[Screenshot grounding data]
%%

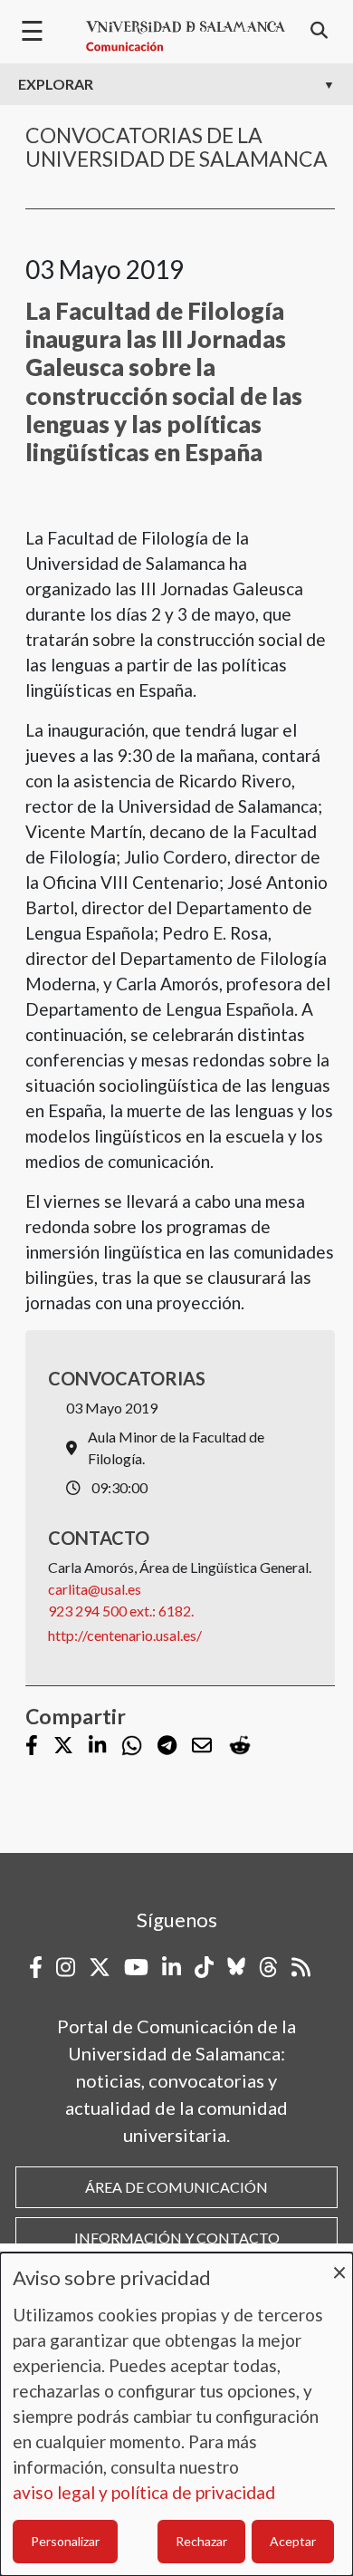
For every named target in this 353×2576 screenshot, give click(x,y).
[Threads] (268, 1967)
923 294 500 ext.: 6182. (121, 1610)
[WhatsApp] (131, 1745)
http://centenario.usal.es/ (125, 1635)
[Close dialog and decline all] (339, 2264)
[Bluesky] (236, 1967)
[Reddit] (240, 1745)
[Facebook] (31, 1746)
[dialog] (176, 2414)
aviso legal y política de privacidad (144, 2492)
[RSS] (300, 1967)
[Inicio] (185, 36)
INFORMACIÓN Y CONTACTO (177, 2237)
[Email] (202, 1746)
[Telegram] (166, 1746)
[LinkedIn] (97, 1746)
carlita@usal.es (94, 1588)
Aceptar (293, 2541)
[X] (63, 1746)
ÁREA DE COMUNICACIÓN (176, 2186)
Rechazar (201, 2541)
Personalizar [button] (65, 2541)
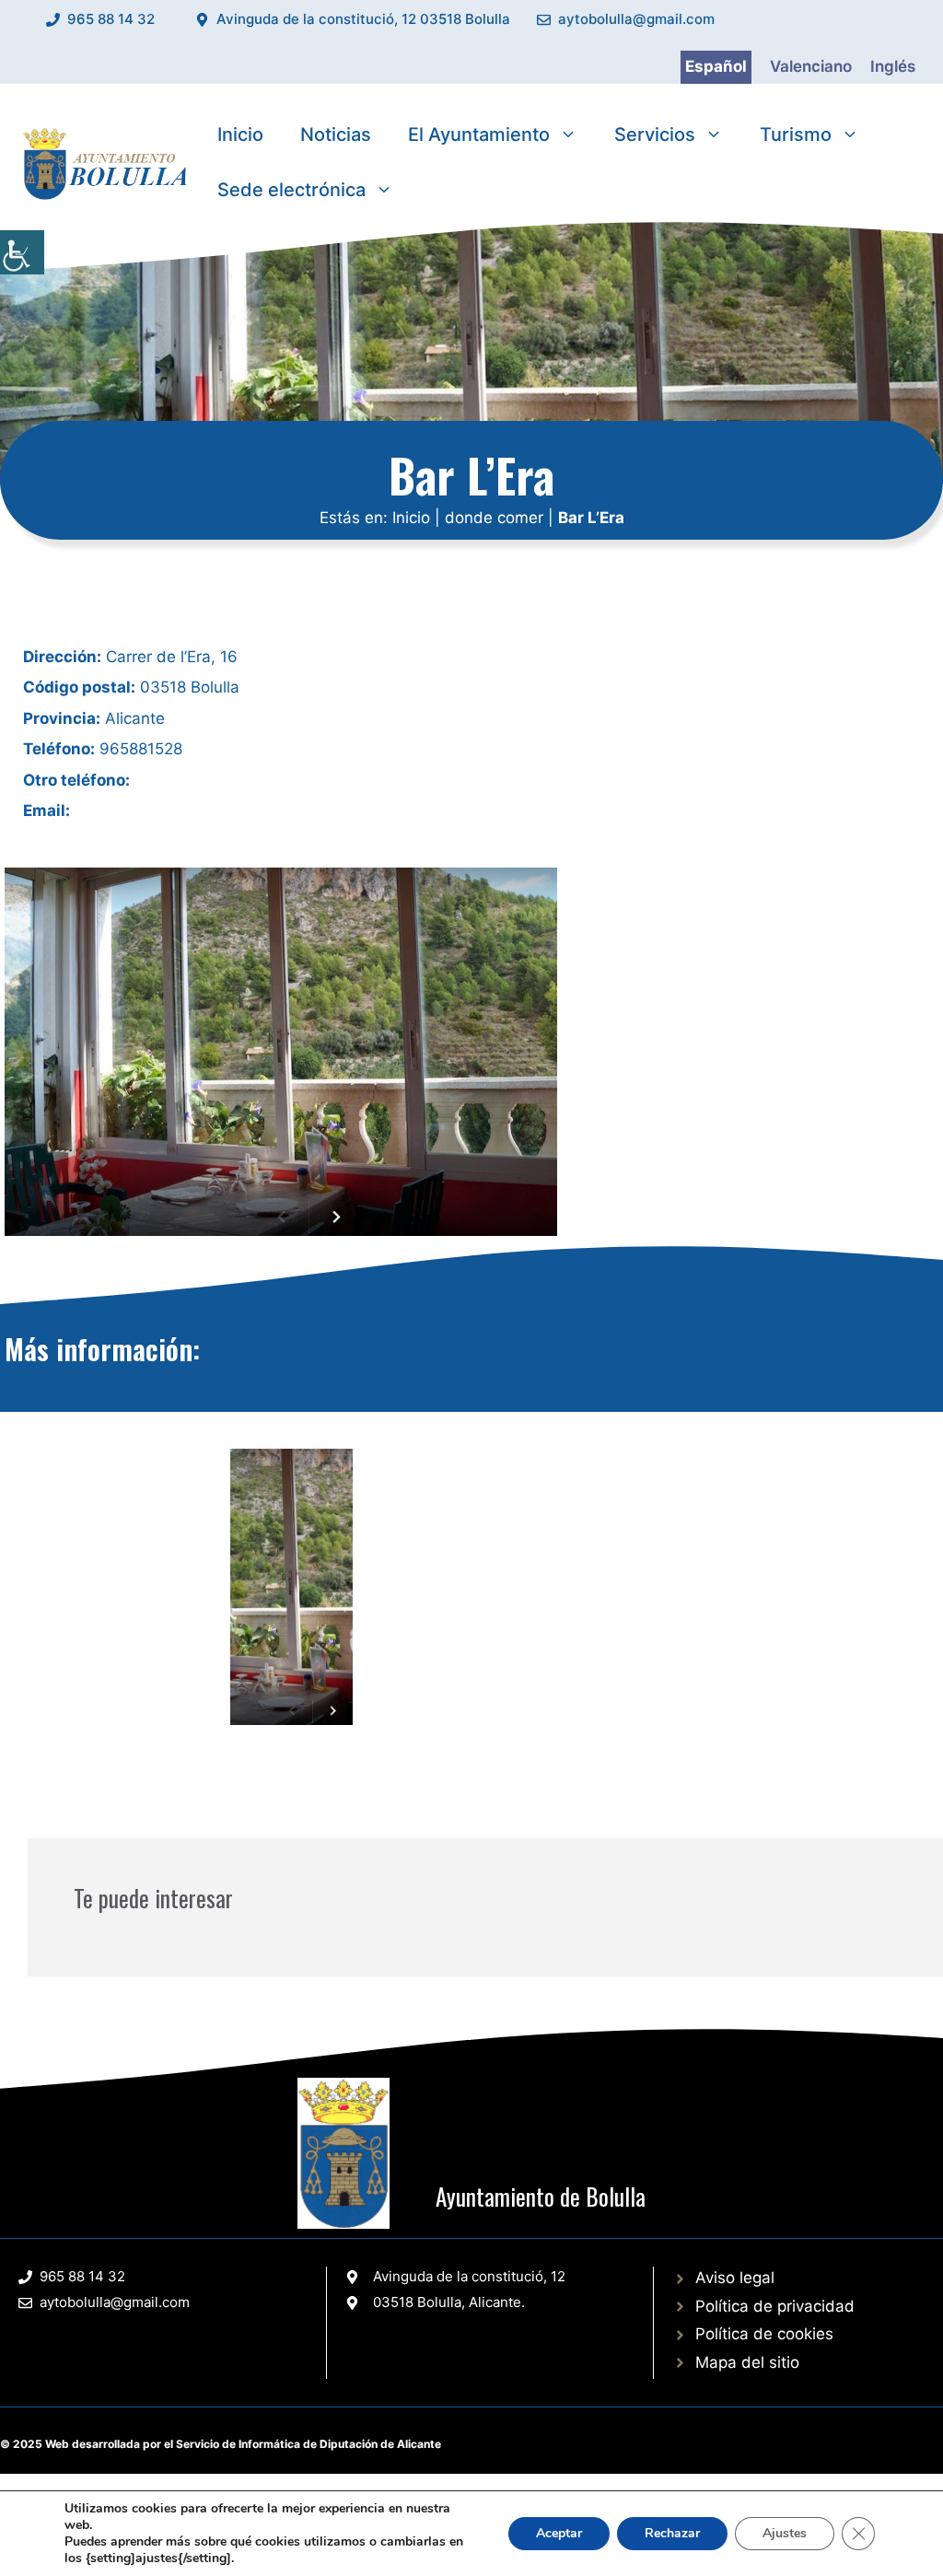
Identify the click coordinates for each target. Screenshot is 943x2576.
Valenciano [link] (811, 66)
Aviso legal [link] (734, 2277)
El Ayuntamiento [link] (479, 134)
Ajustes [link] (785, 2533)
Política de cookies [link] (764, 2334)
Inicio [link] (240, 134)
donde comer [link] (494, 517)
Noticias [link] (335, 134)
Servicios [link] (654, 134)
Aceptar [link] (559, 2533)
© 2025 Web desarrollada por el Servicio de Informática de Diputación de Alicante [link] (220, 2444)
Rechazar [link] (672, 2533)
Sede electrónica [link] (291, 190)
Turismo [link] (796, 134)
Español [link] (716, 66)
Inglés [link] (892, 66)
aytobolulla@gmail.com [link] (636, 19)
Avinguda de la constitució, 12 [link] (469, 2276)
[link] (22, 252)
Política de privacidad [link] (775, 2306)
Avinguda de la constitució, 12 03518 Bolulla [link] (363, 19)
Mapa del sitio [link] (747, 2362)
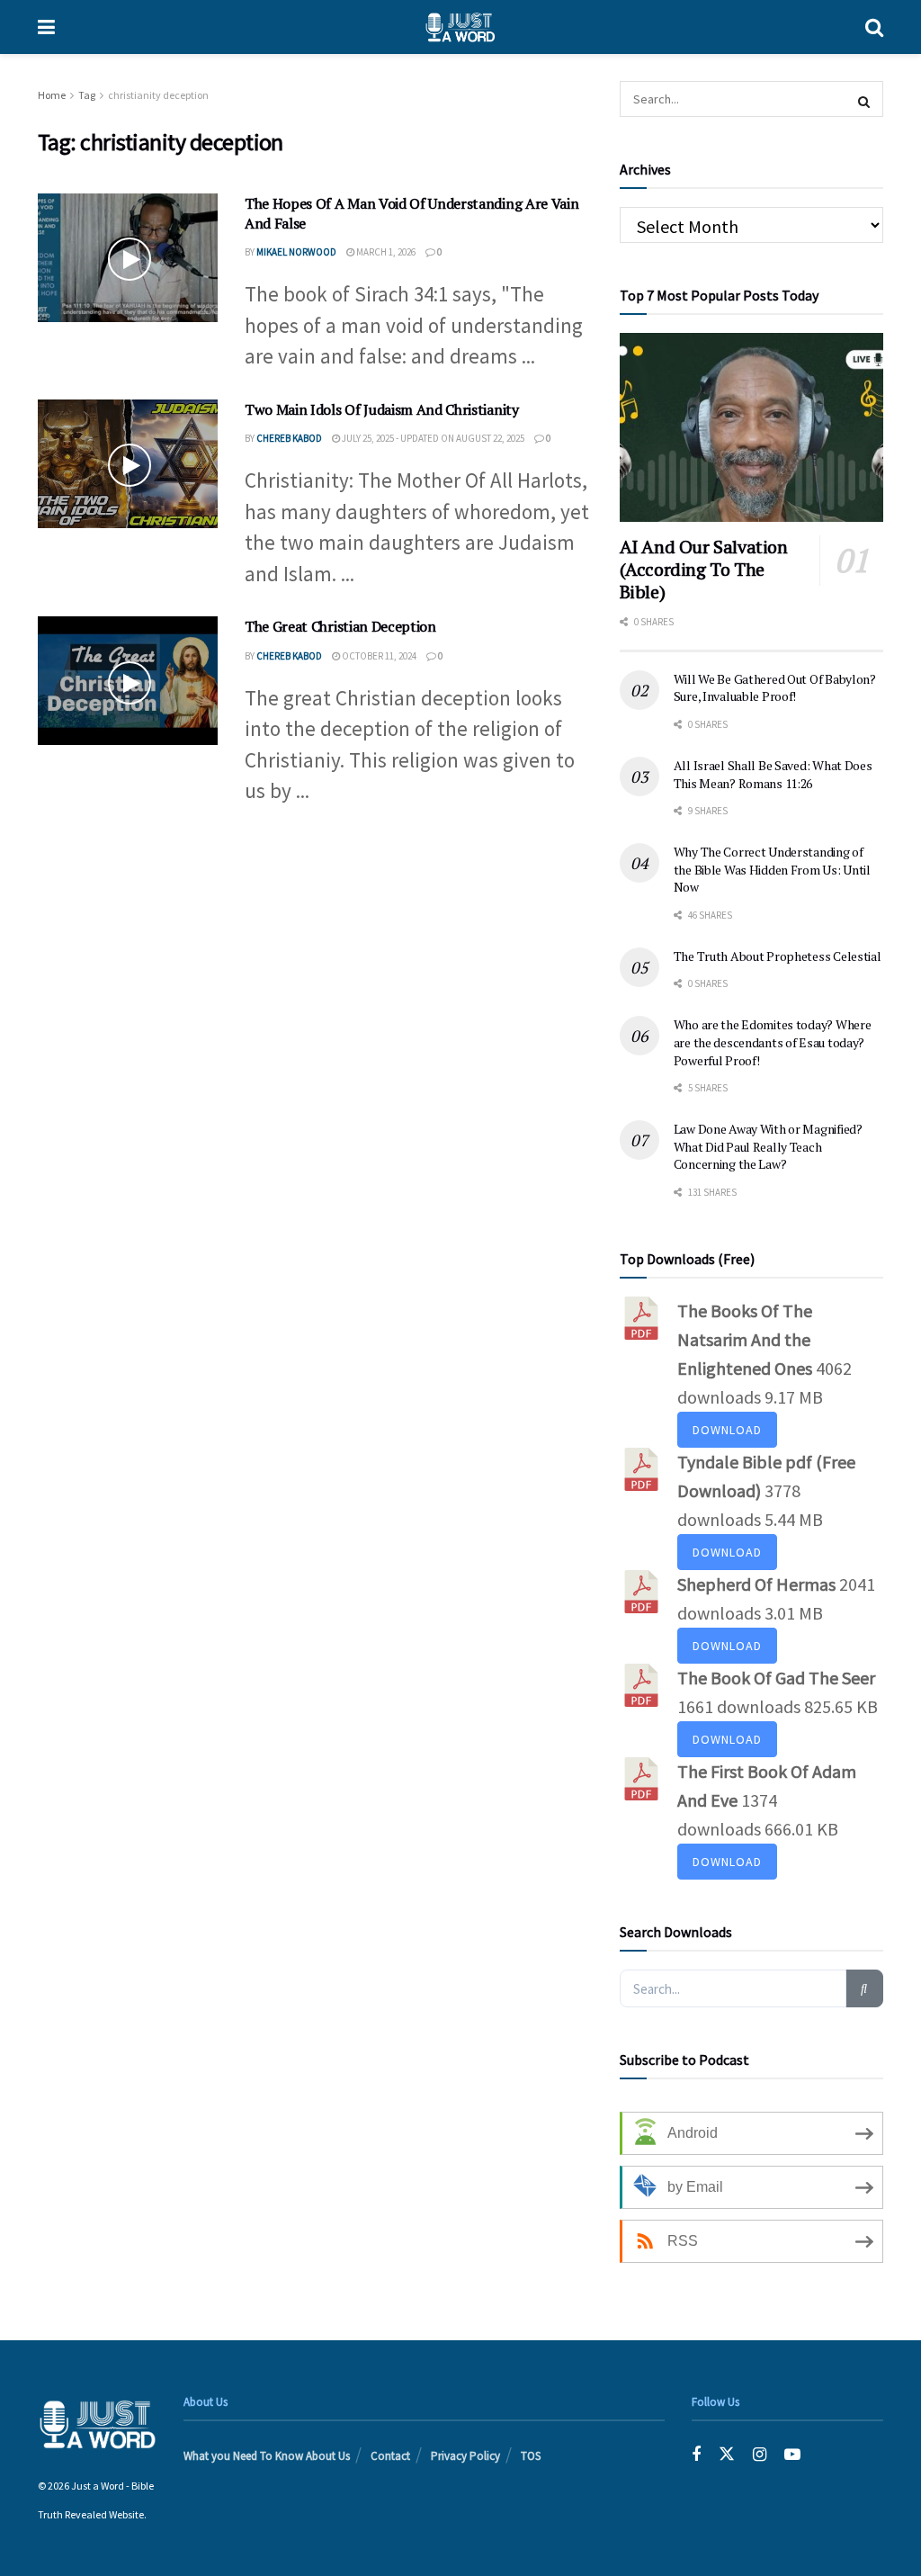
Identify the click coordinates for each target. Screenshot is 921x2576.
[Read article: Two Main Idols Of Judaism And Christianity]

%%

# Exercise:
Going through the entries above, show each line that contains "constitució".

# Answer space:
Avinguda de la constitució, 12 [link] (469, 2276)
Avinguda de la constitució, 12 03518 Bolulla [link] (363, 19)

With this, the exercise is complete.